* _Requirements_:
Rewrite the data below, replacing every "Viewport" with "Display size" and leaving everything else unchanged.

* _Material_:
+++
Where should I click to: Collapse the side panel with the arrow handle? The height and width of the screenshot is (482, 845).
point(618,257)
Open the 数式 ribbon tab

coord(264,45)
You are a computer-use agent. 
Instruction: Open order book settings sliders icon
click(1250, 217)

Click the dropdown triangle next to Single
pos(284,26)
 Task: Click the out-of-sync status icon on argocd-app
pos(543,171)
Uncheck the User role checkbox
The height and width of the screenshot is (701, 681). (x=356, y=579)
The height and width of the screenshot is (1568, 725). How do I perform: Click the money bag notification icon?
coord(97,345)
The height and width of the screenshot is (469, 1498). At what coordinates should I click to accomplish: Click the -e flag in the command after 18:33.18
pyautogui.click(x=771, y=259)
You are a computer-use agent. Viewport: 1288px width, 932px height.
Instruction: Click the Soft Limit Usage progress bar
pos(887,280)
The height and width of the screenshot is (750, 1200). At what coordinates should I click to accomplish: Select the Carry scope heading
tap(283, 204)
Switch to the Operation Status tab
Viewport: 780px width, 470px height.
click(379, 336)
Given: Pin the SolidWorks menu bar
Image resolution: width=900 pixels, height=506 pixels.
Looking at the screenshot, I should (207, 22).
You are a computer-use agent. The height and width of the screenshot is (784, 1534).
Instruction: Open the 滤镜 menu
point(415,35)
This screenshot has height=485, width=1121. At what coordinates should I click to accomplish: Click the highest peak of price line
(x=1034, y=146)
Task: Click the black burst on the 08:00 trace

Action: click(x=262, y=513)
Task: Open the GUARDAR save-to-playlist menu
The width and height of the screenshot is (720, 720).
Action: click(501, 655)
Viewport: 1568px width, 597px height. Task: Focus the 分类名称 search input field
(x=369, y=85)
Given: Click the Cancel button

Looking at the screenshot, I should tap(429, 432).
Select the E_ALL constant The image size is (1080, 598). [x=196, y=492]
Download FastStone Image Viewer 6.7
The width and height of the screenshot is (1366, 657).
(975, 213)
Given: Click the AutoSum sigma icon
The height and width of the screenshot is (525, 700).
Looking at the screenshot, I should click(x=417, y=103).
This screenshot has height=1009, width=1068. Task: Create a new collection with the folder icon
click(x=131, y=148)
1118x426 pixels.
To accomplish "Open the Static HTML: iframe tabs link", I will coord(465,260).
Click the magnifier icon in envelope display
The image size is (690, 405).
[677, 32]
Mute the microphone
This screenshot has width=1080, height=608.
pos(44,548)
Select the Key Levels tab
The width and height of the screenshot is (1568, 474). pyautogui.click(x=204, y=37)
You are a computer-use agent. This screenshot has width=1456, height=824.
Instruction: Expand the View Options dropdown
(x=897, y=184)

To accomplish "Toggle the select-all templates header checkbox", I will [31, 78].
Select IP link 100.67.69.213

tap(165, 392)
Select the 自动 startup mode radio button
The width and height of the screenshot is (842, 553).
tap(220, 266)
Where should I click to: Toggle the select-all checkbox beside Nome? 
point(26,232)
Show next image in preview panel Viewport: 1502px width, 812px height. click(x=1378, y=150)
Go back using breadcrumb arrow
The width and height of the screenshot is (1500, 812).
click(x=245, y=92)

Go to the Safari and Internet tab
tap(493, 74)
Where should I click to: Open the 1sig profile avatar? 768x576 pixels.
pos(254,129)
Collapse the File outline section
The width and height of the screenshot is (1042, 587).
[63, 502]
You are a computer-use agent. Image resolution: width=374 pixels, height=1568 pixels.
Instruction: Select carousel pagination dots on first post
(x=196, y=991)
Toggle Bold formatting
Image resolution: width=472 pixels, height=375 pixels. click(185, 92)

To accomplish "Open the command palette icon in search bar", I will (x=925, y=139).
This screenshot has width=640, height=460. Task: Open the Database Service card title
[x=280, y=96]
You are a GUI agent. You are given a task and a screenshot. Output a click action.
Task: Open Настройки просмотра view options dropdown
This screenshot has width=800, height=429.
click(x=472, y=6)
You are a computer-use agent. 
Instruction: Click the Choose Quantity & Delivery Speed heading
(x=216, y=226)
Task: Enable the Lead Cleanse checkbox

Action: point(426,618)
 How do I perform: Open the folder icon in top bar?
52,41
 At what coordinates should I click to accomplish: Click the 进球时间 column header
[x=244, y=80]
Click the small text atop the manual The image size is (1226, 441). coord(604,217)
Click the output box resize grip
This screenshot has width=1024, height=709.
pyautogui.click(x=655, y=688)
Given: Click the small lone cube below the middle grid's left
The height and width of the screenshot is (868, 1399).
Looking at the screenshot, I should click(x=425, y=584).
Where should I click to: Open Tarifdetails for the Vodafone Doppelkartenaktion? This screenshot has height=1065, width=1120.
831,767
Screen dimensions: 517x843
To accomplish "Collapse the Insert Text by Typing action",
+++
* _Expected answer_:
Where should I click to: Collapse the side panel with the arrow handle? The height and width of the screenshot is (482, 845).
point(618,257)
Open the 数式 ribbon tab

coord(264,45)
You are a computer-use agent. 
Instruction: Open order book settings sliders icon
click(1250, 217)

Click the dropdown triangle next to Single
pos(284,26)
 Task: Click the out-of-sync status icon on argocd-app
pos(543,171)
Uncheck the User role checkbox
The height and width of the screenshot is (701, 681). (x=356, y=579)
The height and width of the screenshot is (1568, 725). How do I perform: Click the money bag notification icon?
coord(97,345)
The height and width of the screenshot is (469, 1498). At what coordinates should I click to accomplish: Click the -e flag in the command after 18:33.18
pyautogui.click(x=771, y=259)
You are a computer-use agent. Display size: 1288px width, 932px height.
Instruction: Click the Soft Limit Usage progress bar
pos(887,280)
The height and width of the screenshot is (750, 1200). At what coordinates should I click to accomplish: Select the Carry scope heading
tap(283, 204)
Switch to the Operation Status tab
Display size: 780px width, 470px height.
click(379, 336)
Given: Pin the SolidWorks menu bar
Image resolution: width=900 pixels, height=506 pixels.
Looking at the screenshot, I should (207, 22).
You are a computer-use agent. The height and width of the screenshot is (784, 1534).
Instruction: Open the 滤镜 menu
point(415,35)
This screenshot has height=485, width=1121. At what coordinates should I click to accomplish: Click the highest peak of price line
(x=1034, y=146)
Task: Click the black burst on the 08:00 trace

Action: click(x=262, y=513)
Task: Open the GUARDAR save-to-playlist menu
The width and height of the screenshot is (720, 720).
Action: click(501, 655)
Display size: 1568px width, 597px height. Task: Focus the 分类名称 search input field
(x=369, y=85)
Given: Click the Cancel button

Looking at the screenshot, I should tap(429, 432).
Select the E_ALL constant The image size is (1080, 598). [x=196, y=492]
Download FastStone Image Viewer 6.7
The width and height of the screenshot is (1366, 657).
(975, 213)
Given: Click the AutoSum sigma icon
The height and width of the screenshot is (525, 700).
Looking at the screenshot, I should click(x=417, y=103).
This screenshot has height=1009, width=1068. Task: Create a new collection with the folder icon
click(x=131, y=148)
1118x426 pixels.
To accomplish "Open the Static HTML: iframe tabs link", I will coord(465,260).
Click the magnifier icon in envelope display
The image size is (690, 405).
[677, 32]
Mute the microphone
This screenshot has width=1080, height=608.
pos(44,548)
Select the Key Levels tab
The width and height of the screenshot is (1568, 474). pyautogui.click(x=204, y=37)
You are a computer-use agent. This screenshot has width=1456, height=824.
Instruction: Expand the View Options dropdown
(x=897, y=184)

To accomplish "Toggle the select-all templates header checkbox", I will [31, 78].
Select IP link 100.67.69.213

tap(165, 392)
Select the 自动 startup mode radio button
The width and height of the screenshot is (842, 553).
tap(220, 266)
Where should I click to: Toggle the select-all checkbox beside Nome? 
point(26,232)
Show next image in preview panel Display size: 1502px width, 812px height. click(x=1378, y=150)
Go back using breadcrumb arrow
The width and height of the screenshot is (1500, 812).
click(x=245, y=92)

Go to the Safari and Internet tab
tap(493, 74)
Where should I click to: Open the 1sig profile avatar? 768x576 pixels.
pos(254,129)
Collapse the File outline section
The width and height of the screenshot is (1042, 587).
[63, 502]
You are a computer-use agent. Image resolution: width=374 pixels, height=1568 pixels.
Instruction: Select carousel pagination dots on first post
(x=196, y=991)
Toggle Bold formatting
Image resolution: width=472 pixels, height=375 pixels. click(185, 92)

To accomplish "Open the command palette icon in search bar", I will (x=925, y=139).
This screenshot has width=640, height=460. Task: Open the Database Service card title
[x=280, y=96]
You are a GUI agent. You are given a task and a screenshot. Output a click action.
Task: Open Настройки просмотра view options dropdown
This screenshot has width=800, height=429.
click(x=472, y=6)
You are a computer-use agent. 
Instruction: Click the Choose Quantity & Delivery Speed heading
(x=216, y=226)
Task: Enable the Lead Cleanse checkbox

Action: point(426,618)
 How do I perform: Open the folder icon in top bar?
52,41
 At what coordinates should I click to accomplish: Click the 进球时间 column header
[x=244, y=80]
Click the small text atop the manual The image size is (1226, 441). coord(604,217)
Click the output box resize grip
This screenshot has width=1024, height=709.
pyautogui.click(x=655, y=688)
Given: Click the small lone cube below the middle grid's left
The height and width of the screenshot is (868, 1399).
Looking at the screenshot, I should click(x=425, y=584).
Where should I click to: Open Tarifdetails for the Vodafone Doppelkartenaktion? This screenshot has height=1065, width=1120.
831,767
Screen dimensions: 517x843
To accomplish "Collapse the Insert Text by Typing action",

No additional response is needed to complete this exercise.